So it follows then, that if you are on a strict training diet and want to treat yourself to the occasional ice cream cone or Mars Mar, eat a cup of cottage cheese before you do and this will help balance the flow of sugar into your system.

This same strategy works well with most fruits as well as they have lots of sugar in them and should be eaten in moderation. A good snack would be half an apple and half a cup of cottage cheese, or a fruit salad topped with cottage cheese. Always be aware of balance in your diet and you will do just fine.


Caution is recommended if you are not training or working out on a regular basis and plan to continue on a diet high in carbohydrates in any form.

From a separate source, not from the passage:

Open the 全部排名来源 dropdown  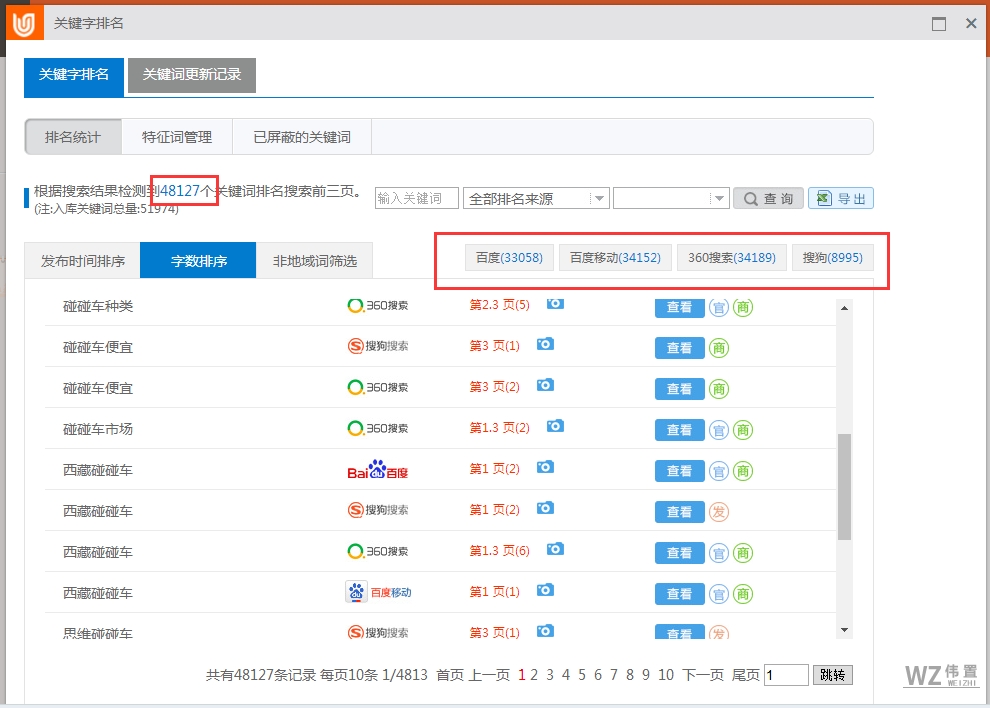point(535,197)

If you over-do it on pasta, bagels, and bread and are not burning fuel these foods will generate, these carbohydrates will convert to fat and you will most likely experience weight gain.

In the world of diets, most of them work best if accompanied by a regular dose of fitness activities that take you into the fat-burning zone on the heart-rate scale.

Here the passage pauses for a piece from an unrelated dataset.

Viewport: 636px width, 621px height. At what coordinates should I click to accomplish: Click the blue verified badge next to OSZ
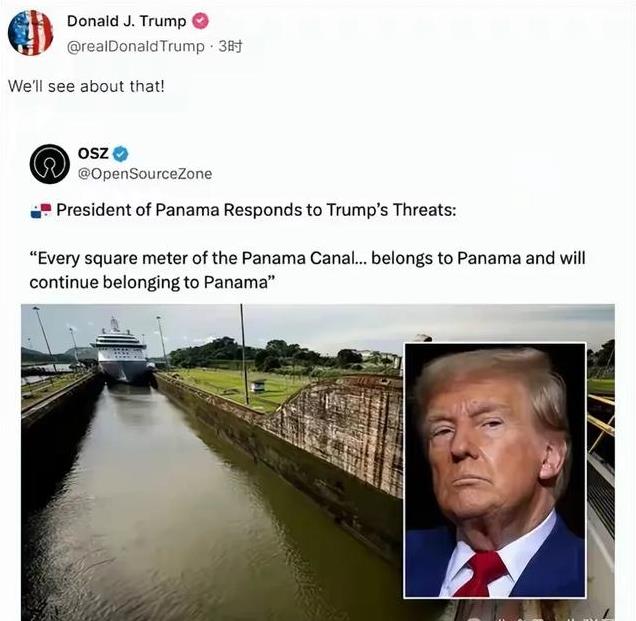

This is the same with the very best of carbohydrates. As much as I love my whole wheat and Cinnamon Raisin bagels I really limit them these days as I am not training anywhere near the level and intensity I used to.

The best thing about triathlon is that while you are in training you can pretty much eat as much as you want of the right food choices.

That luxury almost always disappears once we revert to the sedentary life-style.